PAGE TEXT ::
━━━━━━
Originally Posted By: snodderly

I honestly don't believe the ow was fighting for your friendship. I think your friend told you that just to keep you on the string. I've heard and seen these types of comments made by mlcers before and it is their way of "conning" us into hanging around.


I do not know what to believe with that one. What I am certain of is even if she is "fighting for our friendship", she has no idea exactly what our relationship was. He can easily spin that we were always "just friends" and she would be none the wiser - or ignoring it for her own reasons. In any event, for me, it backfired as I feel less likely to hang onto someone whose new girlfriend is the one calling any of the shots.

Originally Posted By: snodderly
I wouldn't return his calls. He needs to make a decision about what he wants and stop stringing you along. He's using you for his emotional fix and as long as you allow him to do so, he will continue doing it. Take back your self respect and allow him to wallow for a bit. He needs to respect you for the fine young lady that you are.


Thank you Snodderly - and KML. Unfortunately, I did not see your posts (no computer access this weekend) before returning the call - but I did take three whole days which is unheard of for me (when anyone calls, actually). I got his VM at first, but within the hour, he called back.
━━━━━━
PROVIDED DATA ::

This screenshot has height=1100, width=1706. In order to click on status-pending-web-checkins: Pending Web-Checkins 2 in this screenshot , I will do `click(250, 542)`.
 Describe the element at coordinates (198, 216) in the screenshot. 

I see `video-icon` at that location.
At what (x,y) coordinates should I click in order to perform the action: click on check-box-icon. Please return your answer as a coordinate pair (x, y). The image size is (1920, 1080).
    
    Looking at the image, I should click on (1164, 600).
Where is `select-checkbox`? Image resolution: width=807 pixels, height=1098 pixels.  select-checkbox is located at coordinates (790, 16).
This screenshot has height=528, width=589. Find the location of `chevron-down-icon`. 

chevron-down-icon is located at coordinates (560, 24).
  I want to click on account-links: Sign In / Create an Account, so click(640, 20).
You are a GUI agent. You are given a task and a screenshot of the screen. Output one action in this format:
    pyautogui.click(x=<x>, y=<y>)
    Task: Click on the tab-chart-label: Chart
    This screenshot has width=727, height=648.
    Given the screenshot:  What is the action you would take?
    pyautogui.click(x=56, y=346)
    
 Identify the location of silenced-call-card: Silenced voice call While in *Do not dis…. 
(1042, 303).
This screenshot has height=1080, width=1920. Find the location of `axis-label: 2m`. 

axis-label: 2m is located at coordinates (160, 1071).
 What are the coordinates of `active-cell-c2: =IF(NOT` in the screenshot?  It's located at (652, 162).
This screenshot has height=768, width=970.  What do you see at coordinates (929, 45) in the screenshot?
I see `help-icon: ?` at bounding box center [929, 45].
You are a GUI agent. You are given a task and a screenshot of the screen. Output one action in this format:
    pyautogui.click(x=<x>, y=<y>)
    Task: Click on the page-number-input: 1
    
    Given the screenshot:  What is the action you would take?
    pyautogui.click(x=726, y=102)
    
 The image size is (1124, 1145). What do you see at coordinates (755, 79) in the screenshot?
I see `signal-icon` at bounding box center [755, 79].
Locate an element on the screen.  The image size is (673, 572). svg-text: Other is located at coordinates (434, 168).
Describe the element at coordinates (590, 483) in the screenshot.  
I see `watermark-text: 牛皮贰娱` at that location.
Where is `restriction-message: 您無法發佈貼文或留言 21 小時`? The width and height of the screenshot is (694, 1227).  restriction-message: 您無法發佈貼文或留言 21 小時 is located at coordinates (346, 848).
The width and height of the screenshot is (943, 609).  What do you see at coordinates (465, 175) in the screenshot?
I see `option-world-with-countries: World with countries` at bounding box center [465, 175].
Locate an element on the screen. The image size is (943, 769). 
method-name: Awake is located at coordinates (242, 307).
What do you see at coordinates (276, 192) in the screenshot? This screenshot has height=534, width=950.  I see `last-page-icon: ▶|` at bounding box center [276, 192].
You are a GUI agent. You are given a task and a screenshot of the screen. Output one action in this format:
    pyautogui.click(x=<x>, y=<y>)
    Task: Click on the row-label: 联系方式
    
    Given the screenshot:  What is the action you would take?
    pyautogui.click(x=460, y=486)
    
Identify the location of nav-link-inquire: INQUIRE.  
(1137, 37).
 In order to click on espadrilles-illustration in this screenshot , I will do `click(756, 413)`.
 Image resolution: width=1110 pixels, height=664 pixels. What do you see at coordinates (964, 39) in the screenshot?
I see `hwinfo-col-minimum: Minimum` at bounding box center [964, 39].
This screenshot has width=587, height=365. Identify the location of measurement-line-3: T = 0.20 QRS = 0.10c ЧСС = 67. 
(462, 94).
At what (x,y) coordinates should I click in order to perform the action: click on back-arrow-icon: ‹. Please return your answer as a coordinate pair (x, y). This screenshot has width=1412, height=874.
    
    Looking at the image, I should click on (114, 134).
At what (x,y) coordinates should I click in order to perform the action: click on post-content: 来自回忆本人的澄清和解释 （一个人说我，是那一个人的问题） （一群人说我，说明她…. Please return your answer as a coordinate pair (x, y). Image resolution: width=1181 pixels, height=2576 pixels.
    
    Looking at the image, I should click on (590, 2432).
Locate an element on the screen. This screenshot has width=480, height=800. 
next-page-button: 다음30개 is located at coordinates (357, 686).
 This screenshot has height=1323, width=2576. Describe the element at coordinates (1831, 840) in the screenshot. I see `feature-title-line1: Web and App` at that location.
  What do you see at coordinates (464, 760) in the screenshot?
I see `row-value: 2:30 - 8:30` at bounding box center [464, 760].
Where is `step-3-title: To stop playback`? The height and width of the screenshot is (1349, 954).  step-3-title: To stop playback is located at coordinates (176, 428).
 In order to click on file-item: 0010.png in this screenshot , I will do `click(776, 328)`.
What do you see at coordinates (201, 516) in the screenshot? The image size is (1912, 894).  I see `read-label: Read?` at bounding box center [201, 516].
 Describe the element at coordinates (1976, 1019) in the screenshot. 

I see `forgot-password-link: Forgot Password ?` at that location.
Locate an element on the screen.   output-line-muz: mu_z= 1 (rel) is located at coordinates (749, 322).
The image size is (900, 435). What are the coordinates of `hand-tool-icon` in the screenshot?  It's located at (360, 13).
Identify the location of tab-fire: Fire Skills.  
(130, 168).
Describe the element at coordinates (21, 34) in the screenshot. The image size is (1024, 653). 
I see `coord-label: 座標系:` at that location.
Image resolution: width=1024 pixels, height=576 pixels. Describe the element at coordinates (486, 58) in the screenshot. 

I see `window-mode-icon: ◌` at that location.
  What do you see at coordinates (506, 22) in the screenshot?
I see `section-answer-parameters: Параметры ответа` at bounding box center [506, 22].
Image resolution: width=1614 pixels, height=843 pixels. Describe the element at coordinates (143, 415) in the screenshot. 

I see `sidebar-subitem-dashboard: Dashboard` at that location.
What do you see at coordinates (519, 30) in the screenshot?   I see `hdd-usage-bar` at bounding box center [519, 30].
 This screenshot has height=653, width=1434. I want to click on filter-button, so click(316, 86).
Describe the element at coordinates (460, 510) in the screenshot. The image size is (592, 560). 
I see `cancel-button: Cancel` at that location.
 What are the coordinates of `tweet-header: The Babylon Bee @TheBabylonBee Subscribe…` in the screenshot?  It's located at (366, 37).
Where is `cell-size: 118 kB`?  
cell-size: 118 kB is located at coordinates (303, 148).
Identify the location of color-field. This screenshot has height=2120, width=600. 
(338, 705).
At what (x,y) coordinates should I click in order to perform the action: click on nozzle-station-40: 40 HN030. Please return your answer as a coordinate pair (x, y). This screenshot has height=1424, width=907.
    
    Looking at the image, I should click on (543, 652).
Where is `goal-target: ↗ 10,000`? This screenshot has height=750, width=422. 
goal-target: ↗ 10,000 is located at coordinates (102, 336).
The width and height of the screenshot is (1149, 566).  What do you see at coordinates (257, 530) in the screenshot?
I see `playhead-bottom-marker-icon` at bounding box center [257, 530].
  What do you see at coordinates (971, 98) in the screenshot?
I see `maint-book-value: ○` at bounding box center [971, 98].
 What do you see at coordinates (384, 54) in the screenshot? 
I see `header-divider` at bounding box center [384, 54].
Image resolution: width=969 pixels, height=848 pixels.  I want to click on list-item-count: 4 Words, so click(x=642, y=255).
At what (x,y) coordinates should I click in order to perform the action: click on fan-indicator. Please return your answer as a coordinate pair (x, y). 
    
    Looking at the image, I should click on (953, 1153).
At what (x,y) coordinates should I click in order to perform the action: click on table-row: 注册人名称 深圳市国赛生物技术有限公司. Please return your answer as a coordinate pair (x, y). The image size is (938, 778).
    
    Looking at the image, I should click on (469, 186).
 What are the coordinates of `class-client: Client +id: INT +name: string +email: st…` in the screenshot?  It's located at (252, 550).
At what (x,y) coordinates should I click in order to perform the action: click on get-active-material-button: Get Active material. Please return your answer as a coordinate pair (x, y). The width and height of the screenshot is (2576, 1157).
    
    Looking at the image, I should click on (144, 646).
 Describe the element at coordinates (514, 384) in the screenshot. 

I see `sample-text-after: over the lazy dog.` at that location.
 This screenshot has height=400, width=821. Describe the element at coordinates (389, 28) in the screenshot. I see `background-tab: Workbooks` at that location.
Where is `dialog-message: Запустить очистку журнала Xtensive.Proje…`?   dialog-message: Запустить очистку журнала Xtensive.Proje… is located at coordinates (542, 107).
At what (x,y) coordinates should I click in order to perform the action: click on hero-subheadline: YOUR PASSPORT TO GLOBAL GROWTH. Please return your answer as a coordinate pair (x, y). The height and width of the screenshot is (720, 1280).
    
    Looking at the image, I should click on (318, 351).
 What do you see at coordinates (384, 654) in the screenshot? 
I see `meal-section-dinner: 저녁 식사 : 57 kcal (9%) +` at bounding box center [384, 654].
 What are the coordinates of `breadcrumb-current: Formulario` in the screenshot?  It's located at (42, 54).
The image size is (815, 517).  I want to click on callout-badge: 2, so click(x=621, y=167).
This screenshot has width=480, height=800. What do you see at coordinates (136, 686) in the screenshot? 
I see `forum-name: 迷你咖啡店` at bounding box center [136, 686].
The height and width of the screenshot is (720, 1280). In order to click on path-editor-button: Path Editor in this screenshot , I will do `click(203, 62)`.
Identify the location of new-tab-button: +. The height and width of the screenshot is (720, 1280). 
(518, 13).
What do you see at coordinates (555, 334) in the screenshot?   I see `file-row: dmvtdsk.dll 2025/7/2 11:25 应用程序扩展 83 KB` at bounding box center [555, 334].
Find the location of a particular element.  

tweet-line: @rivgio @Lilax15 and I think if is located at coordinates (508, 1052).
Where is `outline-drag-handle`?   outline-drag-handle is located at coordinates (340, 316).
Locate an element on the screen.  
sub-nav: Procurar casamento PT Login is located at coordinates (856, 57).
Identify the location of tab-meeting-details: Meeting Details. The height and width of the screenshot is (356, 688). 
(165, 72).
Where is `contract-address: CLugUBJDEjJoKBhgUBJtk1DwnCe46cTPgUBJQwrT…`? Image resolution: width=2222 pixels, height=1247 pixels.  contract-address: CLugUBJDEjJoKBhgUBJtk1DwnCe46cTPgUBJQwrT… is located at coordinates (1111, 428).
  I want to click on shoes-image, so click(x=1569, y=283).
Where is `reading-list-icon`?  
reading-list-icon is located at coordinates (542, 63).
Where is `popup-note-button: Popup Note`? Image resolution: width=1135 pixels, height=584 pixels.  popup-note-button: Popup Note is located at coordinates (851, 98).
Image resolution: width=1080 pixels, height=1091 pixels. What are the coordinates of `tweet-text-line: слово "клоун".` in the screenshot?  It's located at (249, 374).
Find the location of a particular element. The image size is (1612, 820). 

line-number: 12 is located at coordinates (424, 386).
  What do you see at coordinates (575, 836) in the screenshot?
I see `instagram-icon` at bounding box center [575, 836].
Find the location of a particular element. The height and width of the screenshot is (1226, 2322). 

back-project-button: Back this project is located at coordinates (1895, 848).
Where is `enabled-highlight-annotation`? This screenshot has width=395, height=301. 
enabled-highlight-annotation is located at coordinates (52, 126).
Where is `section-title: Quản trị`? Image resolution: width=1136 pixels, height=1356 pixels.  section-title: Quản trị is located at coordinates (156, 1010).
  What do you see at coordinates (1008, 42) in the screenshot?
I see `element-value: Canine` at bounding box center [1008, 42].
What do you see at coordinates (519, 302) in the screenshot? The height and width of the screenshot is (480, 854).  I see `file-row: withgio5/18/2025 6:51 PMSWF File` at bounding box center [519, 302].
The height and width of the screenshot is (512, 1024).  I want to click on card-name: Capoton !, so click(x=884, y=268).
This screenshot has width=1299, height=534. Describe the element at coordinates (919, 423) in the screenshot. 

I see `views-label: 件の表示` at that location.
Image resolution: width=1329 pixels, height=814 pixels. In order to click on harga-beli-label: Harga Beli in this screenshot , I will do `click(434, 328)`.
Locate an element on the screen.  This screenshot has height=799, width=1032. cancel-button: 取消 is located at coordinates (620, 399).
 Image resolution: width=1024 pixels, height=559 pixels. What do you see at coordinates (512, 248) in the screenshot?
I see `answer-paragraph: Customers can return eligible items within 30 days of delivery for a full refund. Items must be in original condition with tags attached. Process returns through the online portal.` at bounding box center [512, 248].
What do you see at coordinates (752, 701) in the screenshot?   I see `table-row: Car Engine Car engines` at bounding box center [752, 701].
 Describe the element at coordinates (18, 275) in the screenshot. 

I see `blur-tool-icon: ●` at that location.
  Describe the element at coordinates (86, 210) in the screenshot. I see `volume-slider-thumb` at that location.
━━━━━━
DIRECTIVE ::
Repeat the forum post's passage from "I honestly don't" through "of the shots.", substituting "connection" for each "friendship".

OUTPUT OF THE EXERCISE ::
I honestly don't believe the ow was fighting for your connection. I think your friend told you that just to keep you on the string. I've heard and seen these types of comments made by mlcers before and it is their way of "conning" us into hanging around.


I do not know what to believe with that one. What I am certain of is even if she is "fighting for our connection", she has no idea exactly what our relationship was. He can easily spin that we were always "just friends" and she would be none the wiser - or ignoring it for her own reasons. In any event, for me, it backfired as I feel less likely to hang onto someone whose new girlfriend is the one calling any of the shots.